§ What is needed:
The full set of entries must be copied exactly.

━━ Records for processing

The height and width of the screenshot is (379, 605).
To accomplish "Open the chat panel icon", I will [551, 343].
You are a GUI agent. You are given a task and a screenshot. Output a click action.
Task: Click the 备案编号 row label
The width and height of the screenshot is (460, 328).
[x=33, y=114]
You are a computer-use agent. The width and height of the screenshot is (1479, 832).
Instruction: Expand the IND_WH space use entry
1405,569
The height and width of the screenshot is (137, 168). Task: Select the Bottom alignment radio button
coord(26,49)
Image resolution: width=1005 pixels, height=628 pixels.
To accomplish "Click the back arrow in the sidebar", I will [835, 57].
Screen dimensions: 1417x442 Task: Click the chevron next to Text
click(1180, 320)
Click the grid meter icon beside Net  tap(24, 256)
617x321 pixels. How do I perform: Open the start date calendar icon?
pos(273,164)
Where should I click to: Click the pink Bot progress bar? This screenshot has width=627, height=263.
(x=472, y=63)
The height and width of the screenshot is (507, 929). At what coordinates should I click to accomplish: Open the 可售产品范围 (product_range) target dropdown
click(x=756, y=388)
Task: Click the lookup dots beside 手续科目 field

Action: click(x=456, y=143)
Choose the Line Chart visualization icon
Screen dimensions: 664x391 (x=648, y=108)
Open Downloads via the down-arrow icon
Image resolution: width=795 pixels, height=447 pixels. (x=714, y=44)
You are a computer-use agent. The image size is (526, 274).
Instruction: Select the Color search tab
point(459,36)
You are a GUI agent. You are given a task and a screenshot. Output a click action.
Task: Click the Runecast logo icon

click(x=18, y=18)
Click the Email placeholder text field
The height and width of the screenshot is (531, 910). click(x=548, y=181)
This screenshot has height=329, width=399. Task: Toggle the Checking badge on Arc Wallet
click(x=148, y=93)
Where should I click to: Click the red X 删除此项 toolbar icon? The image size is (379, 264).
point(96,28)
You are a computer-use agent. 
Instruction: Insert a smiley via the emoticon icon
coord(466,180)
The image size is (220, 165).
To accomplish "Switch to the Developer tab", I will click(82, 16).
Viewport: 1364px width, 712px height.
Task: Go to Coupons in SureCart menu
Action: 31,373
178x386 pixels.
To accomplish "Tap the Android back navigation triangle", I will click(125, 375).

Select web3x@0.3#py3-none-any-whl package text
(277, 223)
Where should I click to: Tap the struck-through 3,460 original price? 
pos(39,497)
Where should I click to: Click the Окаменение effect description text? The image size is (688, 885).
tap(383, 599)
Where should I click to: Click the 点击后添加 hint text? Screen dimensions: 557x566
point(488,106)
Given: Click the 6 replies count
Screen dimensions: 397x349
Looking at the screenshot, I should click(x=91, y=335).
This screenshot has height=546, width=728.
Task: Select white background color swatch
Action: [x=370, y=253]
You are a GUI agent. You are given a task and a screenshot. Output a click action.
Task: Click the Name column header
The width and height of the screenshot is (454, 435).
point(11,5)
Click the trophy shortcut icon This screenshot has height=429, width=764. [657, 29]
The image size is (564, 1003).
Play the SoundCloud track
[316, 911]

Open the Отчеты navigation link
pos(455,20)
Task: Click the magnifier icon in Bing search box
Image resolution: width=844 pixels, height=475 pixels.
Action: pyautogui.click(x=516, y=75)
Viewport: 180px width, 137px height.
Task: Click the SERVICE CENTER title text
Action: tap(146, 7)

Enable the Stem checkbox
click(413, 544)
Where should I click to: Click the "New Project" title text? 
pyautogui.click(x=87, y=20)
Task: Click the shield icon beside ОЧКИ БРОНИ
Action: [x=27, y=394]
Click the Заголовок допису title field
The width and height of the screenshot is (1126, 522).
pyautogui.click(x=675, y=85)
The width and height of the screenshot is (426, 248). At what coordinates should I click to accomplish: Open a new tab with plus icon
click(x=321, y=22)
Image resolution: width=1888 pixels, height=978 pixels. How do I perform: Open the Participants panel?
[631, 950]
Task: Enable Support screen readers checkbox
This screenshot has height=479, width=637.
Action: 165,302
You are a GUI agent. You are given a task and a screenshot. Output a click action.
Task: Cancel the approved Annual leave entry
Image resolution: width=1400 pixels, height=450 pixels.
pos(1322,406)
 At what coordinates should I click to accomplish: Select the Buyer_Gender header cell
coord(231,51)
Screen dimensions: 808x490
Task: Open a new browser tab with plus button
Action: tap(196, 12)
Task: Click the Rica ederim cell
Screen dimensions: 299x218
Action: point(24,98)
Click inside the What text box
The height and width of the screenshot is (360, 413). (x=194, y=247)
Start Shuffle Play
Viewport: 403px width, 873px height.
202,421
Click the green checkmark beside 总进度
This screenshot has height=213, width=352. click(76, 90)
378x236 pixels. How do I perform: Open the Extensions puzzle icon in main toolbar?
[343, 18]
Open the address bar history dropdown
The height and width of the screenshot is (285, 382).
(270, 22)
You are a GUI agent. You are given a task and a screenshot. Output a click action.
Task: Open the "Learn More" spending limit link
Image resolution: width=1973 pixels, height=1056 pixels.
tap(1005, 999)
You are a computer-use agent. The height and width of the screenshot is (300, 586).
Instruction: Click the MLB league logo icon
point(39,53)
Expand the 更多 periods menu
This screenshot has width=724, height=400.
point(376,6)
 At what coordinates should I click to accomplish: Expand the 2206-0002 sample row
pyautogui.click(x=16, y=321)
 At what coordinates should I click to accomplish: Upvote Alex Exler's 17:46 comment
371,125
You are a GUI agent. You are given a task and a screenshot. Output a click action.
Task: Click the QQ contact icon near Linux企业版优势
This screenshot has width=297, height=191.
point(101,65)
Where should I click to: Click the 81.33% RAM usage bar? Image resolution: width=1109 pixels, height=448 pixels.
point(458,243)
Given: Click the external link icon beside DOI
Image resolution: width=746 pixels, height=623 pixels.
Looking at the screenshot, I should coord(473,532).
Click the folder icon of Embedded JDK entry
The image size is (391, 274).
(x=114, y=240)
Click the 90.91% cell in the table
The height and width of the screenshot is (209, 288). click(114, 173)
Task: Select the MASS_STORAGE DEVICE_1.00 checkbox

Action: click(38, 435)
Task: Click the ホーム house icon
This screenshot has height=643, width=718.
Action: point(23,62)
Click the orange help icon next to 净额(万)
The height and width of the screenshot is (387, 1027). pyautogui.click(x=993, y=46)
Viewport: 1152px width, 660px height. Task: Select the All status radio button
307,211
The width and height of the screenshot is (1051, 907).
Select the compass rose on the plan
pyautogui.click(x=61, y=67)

━━━━

§ Exercise answer:
The height and width of the screenshot is (379, 605).
To accomplish "Open the chat panel icon", I will [551, 343].
You are a GUI agent. You are given a task and a screenshot. Output a click action.
Task: Click the 备案编号 row label
The width and height of the screenshot is (460, 328).
[x=33, y=114]
You are a computer-use agent. The width and height of the screenshot is (1479, 832).
Instruction: Expand the IND_WH space use entry
1405,569
The height and width of the screenshot is (137, 168). Task: Select the Bottom alignment radio button
coord(26,49)
Image resolution: width=1005 pixels, height=628 pixels.
To accomplish "Click the back arrow in the sidebar", I will [835, 57].
Screen dimensions: 1417x442 Task: Click the chevron next to Text
click(1180, 320)
Click the grid meter icon beside Net  tap(24, 256)
617x321 pixels. How do I perform: Open the start date calendar icon?
pos(273,164)
Where should I click to: Click the pink Bot progress bar? This screenshot has width=627, height=263.
(x=472, y=63)
The height and width of the screenshot is (507, 929). At what coordinates should I click to accomplish: Open the 可售产品范围 (product_range) target dropdown
click(x=756, y=388)
Task: Click the lookup dots beside 手续科目 field

Action: click(x=456, y=143)
Choose the Line Chart visualization icon
Screen dimensions: 664x391 (x=648, y=108)
Open Downloads via the down-arrow icon
Image resolution: width=795 pixels, height=447 pixels. (x=714, y=44)
You are a computer-use agent. The image size is (526, 274).
Instruction: Select the Color search tab
point(459,36)
You are a GUI agent. You are given a task and a screenshot. Output a click action.
Task: Click the Runecast logo icon

click(x=18, y=18)
Click the Email placeholder text field
The height and width of the screenshot is (531, 910). click(x=548, y=181)
This screenshot has height=329, width=399. Task: Toggle the Checking badge on Arc Wallet
click(x=148, y=93)
Where should I click to: Click the red X 删除此项 toolbar icon? The image size is (379, 264).
point(96,28)
You are a computer-use agent. 
Instruction: Insert a smiley via the emoticon icon
coord(466,180)
The image size is (220, 165).
To accomplish "Switch to the Developer tab", I will click(82, 16).
Viewport: 1364px width, 712px height.
Task: Go to Coupons in SureCart menu
Action: 31,373
178x386 pixels.
To accomplish "Tap the Android back navigation triangle", I will click(125, 375).

Select web3x@0.3#py3-none-any-whl package text
(277, 223)
Where should I click to: Tap the struck-through 3,460 original price? 
pos(39,497)
Where should I click to: Click the Окаменение effect description text? The image size is (688, 885).
tap(383, 599)
Where should I click to: Click the 点击后添加 hint text? Screen dimensions: 557x566
point(488,106)
Given: Click the 6 replies count
Screen dimensions: 397x349
Looking at the screenshot, I should click(x=91, y=335).
This screenshot has height=546, width=728.
Task: Select white background color swatch
Action: [x=370, y=253]
You are a GUI agent. You are given a task and a screenshot. Output a click action.
Task: Click the Name column header
The width and height of the screenshot is (454, 435).
point(11,5)
Click the trophy shortcut icon This screenshot has height=429, width=764. [657, 29]
The image size is (564, 1003).
Play the SoundCloud track
[316, 911]

Open the Отчеты navigation link
pos(455,20)
Task: Click the magnifier icon in Bing search box
Image resolution: width=844 pixels, height=475 pixels.
Action: pyautogui.click(x=516, y=75)
Viewport: 180px width, 137px height.
Task: Click the SERVICE CENTER title text
Action: tap(146, 7)

Enable the Stem checkbox
click(413, 544)
Where should I click to: Click the "New Project" title text? 
pyautogui.click(x=87, y=20)
Task: Click the shield icon beside ОЧКИ БРОНИ
Action: [x=27, y=394]
Click the Заголовок допису title field
The width and height of the screenshot is (1126, 522).
pyautogui.click(x=675, y=85)
The width and height of the screenshot is (426, 248). At what coordinates should I click to accomplish: Open a new tab with plus icon
click(x=321, y=22)
Image resolution: width=1888 pixels, height=978 pixels. How do I perform: Open the Participants panel?
[631, 950]
Task: Enable Support screen readers checkbox
This screenshot has height=479, width=637.
Action: 165,302
You are a GUI agent. You are given a task and a screenshot. Output a click action.
Task: Cancel the approved Annual leave entry
Image resolution: width=1400 pixels, height=450 pixels.
pos(1322,406)
 At what coordinates should I click to accomplish: Select the Buyer_Gender header cell
coord(231,51)
Screen dimensions: 808x490
Task: Open a new browser tab with plus button
Action: tap(196, 12)
Task: Click the Rica ederim cell
Screen dimensions: 299x218
Action: point(24,98)
Click inside the What text box
The height and width of the screenshot is (360, 413). (x=194, y=247)
Start Shuffle Play
Viewport: 403px width, 873px height.
202,421
Click the green checkmark beside 总进度
This screenshot has height=213, width=352. click(76, 90)
378x236 pixels. How do I perform: Open the Extensions puzzle icon in main toolbar?
[343, 18]
Open the address bar history dropdown
The height and width of the screenshot is (285, 382).
(270, 22)
You are a GUI agent. You are given a task and a screenshot. Output a click action.
Task: Open the "Learn More" spending limit link
Image resolution: width=1973 pixels, height=1056 pixels.
tap(1005, 999)
You are a computer-use agent. The height and width of the screenshot is (300, 586).
Instruction: Click the MLB league logo icon
point(39,53)
Expand the 更多 periods menu
This screenshot has width=724, height=400.
point(376,6)
 At what coordinates should I click to accomplish: Expand the 2206-0002 sample row
pyautogui.click(x=16, y=321)
 At what coordinates should I click to accomplish: Upvote Alex Exler's 17:46 comment
371,125
You are a GUI agent. You are given a task and a screenshot. Output a click action.
Task: Click the QQ contact icon near Linux企业版优势
This screenshot has width=297, height=191.
point(101,65)
Where should I click to: Click the 81.33% RAM usage bar? Image resolution: width=1109 pixels, height=448 pixels.
point(458,243)
Given: Click the external link icon beside DOI
Image resolution: width=746 pixels, height=623 pixels.
Looking at the screenshot, I should coord(473,532).
Click the folder icon of Embedded JDK entry
The image size is (391, 274).
(x=114, y=240)
Click the 90.91% cell in the table
The height and width of the screenshot is (209, 288). click(114, 173)
Task: Select the MASS_STORAGE DEVICE_1.00 checkbox

Action: click(38, 435)
Task: Click the ホーム house icon
This screenshot has height=643, width=718.
Action: point(23,62)
Click the orange help icon next to 净额(万)
The height and width of the screenshot is (387, 1027). pyautogui.click(x=993, y=46)
Viewport: 1152px width, 660px height. Task: Select the All status radio button
307,211
The width and height of the screenshot is (1051, 907).
Select the compass rose on the plan
pyautogui.click(x=61, y=67)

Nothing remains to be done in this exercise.